Estos universitarios enviaron después una carta al diario ABC para explicar los sucesos, declarando que su labor en el barrio era benéfica y apolítica, pero también que la fuerza pública que andaba por el lugar asistió pasivamente a las agresiones. Aquellos comunistas se habían adueñado de la calle y estaban dispuestos a imponer el terror por todos los medios a su alcance.

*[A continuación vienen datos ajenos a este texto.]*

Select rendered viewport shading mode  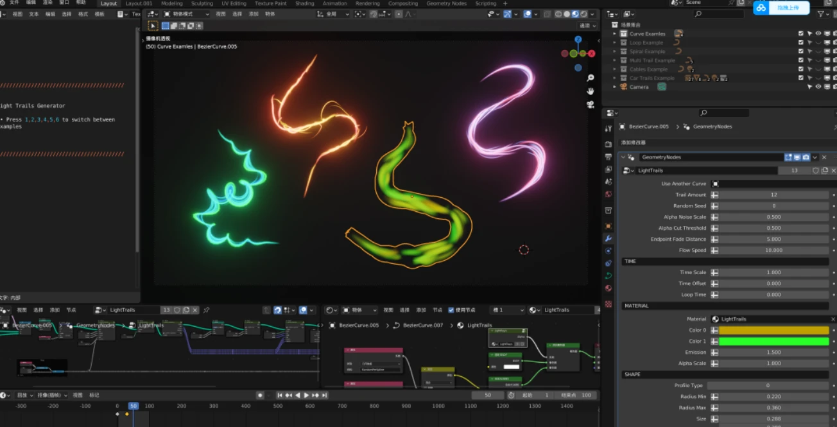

Así se las gastaban esos individuos infestados con la ideología comunista que simplifica la realidad social dividiendo entre los ricos, o el capital, y los pobres o los trabajadores explotados. Afloraba con naturalidad la lucha de clases y el odio a la religión con maneras tan poco democráticas como la descrita, con quienes sólo querían confortar a familias y sembrar algo de paz en el barrio. Ayer y hoy no resulta difícil justificar las agresiones físicas o verbales propias de delincuentes insociables. Después vino lo que vino.
Porque está en el núcleo del marxismo la división de la sociedad en clases, siendo ellos los que traen el cambio y el progreso, con la utopía de una sociedad sin desigualdades, y enfrente el capitalismo o como quieran etiquetarlo. Es un proceso elemental pero tristemente eficaz de despersonalizar el proceso, pues de este modo la conciencia se autotranquilliza viendo sólo a un enemigo, al que se puede agredir.
Un aliado necesario es la manipulación del lenguaje, algo propio de los totalitarismos, que piensan por los demás y dicen lo que hay que hacer. Hablaban de sociedad sin clases, educación popular, amor libre, o alienación religiosa. Con el paso del tiempo el camaleón cambia de color pero no de piel. Porque en el fondo sí hay dos clases de personas: quienes creemos en la libertad y la respetamos, y la de los enemigos de la libertad para conquistar el poder. Por eso el mundo ha sufrido los gulags, los campos de concentración, los genocidios, los populismos con la farsa de los nuevos derechos sociales.